* Brano *
'''
In questi anni l’universitas di Monte San Giuliano conobbe un periodo di
grandi ristrettezze economiche, ai cittadini furono imposti nuovi balzelli e
la produzione agricola risentì dell’alienazione di alcune terre del
demanio per pagare i donativi ordinari: nonostante queste misure Erice
rimase debitrice di alcune centinaia di onze.
A seguito
della Guerra della Quadruplice Alleanza, conclusa con il Trattato
dell’Aia, la Sicilia venne consegnata a Carlo VI d'Asburgo, che la
tenne fino al 1734.

Nel 1735 Carlo
di Borbone conquistò la Sicilia e il 3 luglio fu incoronato rex
utriusque Siciliae nella Cattedrale di Palermo. Nel 1742,
regnando Carlo di Borbone, Erice fu dichiarata città di comarca e
città di consolato e, in occasione del censimento del 1748, il sovrano
dichiarò estinto il suo grosso debito.
Il figlio Ferdinando
di Borbone emanò nel 1789 un decreto con cui si ordinava di
censire le terre patrimoniali delle singole universitates e assegnarle,
contro il pagamento di piccole rate, ai coltivatori diretti. Tale decreto
aveva esecuzione in Monte San Giuliano nel 1791, ma - prevalendo
l’interesse privato su quello generale - non ebbe concreta applicazione.
'''
* Dati *
'''
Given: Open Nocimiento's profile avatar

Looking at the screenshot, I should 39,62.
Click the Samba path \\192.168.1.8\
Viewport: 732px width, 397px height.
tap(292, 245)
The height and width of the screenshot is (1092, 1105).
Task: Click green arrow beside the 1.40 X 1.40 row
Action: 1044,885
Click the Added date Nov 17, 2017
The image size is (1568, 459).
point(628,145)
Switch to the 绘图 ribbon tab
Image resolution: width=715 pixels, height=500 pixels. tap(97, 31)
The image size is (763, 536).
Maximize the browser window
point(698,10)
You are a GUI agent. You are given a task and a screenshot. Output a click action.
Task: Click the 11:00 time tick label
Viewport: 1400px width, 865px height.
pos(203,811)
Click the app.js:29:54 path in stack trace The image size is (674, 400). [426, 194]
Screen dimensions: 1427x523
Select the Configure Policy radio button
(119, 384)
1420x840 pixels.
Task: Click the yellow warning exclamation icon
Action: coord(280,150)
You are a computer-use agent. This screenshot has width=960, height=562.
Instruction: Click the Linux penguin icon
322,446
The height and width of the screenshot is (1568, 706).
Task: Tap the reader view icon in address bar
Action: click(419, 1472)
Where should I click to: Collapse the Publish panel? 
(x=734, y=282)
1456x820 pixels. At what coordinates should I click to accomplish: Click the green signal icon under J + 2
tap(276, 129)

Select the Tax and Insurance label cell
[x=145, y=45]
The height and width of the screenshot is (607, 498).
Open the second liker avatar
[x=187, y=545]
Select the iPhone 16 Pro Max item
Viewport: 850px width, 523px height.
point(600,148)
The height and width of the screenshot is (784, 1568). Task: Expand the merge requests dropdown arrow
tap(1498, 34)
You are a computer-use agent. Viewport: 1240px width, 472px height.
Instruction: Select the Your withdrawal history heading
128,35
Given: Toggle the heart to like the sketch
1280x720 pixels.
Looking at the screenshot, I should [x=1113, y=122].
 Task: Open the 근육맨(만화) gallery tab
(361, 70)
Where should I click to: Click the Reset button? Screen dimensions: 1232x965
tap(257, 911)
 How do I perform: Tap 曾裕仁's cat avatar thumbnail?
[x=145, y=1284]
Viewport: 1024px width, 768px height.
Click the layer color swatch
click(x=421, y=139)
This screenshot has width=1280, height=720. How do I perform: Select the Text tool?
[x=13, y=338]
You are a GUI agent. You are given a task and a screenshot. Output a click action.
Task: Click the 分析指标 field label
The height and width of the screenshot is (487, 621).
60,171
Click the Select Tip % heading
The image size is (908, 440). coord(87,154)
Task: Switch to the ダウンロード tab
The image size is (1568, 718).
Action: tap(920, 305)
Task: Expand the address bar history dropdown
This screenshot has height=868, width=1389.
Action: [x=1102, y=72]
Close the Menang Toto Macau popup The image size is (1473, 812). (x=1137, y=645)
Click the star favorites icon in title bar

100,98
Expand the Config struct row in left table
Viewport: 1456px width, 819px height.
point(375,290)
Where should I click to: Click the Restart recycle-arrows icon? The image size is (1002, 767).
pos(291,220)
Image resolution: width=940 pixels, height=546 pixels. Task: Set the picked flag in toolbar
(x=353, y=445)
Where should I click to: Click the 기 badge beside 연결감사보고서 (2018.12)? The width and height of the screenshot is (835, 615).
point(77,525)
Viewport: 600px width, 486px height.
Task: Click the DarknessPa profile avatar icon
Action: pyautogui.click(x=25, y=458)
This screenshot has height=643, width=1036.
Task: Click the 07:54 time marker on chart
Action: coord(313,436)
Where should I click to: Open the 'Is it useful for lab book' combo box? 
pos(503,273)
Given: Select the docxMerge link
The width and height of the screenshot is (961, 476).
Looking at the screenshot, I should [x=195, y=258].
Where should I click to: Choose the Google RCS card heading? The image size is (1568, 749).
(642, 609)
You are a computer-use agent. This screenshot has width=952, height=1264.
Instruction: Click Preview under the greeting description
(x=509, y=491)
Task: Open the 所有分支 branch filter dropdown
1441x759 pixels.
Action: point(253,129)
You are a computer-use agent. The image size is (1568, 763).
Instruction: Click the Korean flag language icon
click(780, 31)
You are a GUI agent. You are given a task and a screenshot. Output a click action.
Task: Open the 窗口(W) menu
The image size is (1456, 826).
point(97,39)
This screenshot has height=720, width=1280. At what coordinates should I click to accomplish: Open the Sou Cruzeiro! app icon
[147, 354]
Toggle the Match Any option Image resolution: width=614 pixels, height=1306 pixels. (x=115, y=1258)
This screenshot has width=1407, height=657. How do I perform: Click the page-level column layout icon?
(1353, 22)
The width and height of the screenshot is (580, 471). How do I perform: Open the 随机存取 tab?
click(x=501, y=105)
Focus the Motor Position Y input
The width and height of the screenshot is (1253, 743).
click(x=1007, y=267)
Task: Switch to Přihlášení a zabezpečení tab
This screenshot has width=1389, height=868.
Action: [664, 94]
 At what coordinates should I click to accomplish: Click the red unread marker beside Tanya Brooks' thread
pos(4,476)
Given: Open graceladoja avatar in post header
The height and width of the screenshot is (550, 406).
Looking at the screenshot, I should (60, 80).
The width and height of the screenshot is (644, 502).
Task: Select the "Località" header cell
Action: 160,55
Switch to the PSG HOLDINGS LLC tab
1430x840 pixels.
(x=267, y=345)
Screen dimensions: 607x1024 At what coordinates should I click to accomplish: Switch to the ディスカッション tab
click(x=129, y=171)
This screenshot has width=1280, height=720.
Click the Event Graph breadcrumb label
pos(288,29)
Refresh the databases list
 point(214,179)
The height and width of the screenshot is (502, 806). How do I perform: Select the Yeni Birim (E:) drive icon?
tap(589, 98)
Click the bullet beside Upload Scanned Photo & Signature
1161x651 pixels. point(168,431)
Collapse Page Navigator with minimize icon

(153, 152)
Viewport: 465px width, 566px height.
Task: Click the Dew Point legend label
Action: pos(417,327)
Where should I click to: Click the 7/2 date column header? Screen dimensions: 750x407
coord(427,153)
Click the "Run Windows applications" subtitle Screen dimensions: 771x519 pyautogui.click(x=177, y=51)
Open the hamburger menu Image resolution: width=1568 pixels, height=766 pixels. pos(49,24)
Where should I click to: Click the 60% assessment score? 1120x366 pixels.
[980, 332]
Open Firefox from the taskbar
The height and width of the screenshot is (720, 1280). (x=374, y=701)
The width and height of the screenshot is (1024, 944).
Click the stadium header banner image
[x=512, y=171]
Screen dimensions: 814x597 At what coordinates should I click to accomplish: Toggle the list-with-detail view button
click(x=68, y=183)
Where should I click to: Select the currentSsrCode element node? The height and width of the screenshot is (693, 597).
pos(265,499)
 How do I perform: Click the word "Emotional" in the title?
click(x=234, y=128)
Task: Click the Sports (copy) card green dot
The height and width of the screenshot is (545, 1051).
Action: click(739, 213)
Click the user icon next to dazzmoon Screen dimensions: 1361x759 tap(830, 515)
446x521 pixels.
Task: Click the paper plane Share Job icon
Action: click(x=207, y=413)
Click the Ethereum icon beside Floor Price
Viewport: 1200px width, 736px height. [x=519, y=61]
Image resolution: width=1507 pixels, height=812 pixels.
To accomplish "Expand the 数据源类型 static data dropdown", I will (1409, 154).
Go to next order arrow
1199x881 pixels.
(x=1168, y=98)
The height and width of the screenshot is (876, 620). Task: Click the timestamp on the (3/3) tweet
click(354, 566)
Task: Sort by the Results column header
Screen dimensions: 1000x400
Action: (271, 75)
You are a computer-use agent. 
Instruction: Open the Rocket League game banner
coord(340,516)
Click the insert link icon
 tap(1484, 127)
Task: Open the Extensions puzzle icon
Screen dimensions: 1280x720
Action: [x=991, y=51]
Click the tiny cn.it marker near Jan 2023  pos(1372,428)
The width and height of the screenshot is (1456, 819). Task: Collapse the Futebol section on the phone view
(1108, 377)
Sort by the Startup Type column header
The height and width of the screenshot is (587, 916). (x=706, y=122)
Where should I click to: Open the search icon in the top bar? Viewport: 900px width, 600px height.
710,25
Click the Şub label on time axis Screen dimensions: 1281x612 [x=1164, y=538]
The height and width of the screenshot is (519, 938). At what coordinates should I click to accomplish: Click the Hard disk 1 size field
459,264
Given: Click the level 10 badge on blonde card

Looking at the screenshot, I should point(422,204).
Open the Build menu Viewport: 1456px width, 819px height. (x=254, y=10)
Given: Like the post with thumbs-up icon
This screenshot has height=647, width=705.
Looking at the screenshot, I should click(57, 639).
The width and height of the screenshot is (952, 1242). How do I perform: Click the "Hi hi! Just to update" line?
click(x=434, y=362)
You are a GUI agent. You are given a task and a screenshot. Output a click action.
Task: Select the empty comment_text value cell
'''
* Consegna A *
Riporta dal brano sulla storia di Erice il tratto che comincia con "Nel 1735 Carlo" e prosegue fino a "suo grosso debito.".
* Consegna B *
Traduci in inglese questa frase del brano sulla storia di Erice: "Nel 1735 Carlo di Borbone conquistò la Sicilia e il 3 luglio fu incoronato rex utriusque Siciliae nella Cattedrale di Palermo."
* Consegna C *
Prosegui il brano sulla storia di Erice a partire dalla sua ultima frase.

* Risposta A *
Nel 1735 Carlo
di Borbone conquistò la Sicilia e il 3 luglio fu incoronato rex
utriusque Siciliae nella Cattedrale di Palermo. Nel 1742,
regnando Carlo di Borbone, Erice fu dichiarata città di comarca e
città di consolato e, in occasione del censimento del 1748, il sovrano
dichiarò estinto il suo grosso debito.

* Risposta B *
In 1735 Charles of Bourbon conquered Sicily, and on July 3 he was crowned rex utriusque Siciliae in the Cathedral of Palermo.

* Risposta C *
Influenzati
dalla propaganda rivoluzionaria - nel 1799 - gli artigiani di
Monte San Giuliano, prendendo come pretesto il costo eccessivo dei beni di
prima necessità, scatenarono un tumulto pretendendo di abbassare a loro
arbitrii prezzi. Re Ferdinando spedì ad Erice il commissario Gabriele
Lavaggi con il compito di riportare la città all’ordine. Questi non ebbe
però equilibrio nel punire i colpevoli e, giunto in Monte San Giuliano il
29 gennaio 1800, condannava cinque dei principali rivoltosi
all’ergastolo facendoli prima portare su degli asini per le vie della città,
e altri a vari anni di reclusione.
Tra la fine
del XVIII e l'inizio del XIX secolo cominciarono le
operazioni di frazionamento degli ex feudi in piccoli lotti e la
distribuzione di essi ad assegnatari che avevano l'obbligo di trasferirsi
dal capoluogo a San Vito Lo Capo e Custonaci, località fino
a quel tempo assai scarsamente popolate. Nel corso di tale operazione non
mancarono speculazioni e si manifestarono problemi legati dell'incapacità
degli assegnatari a gestire il proprio lotto, alla mancanza di capitali,
alla sterilità del terreno.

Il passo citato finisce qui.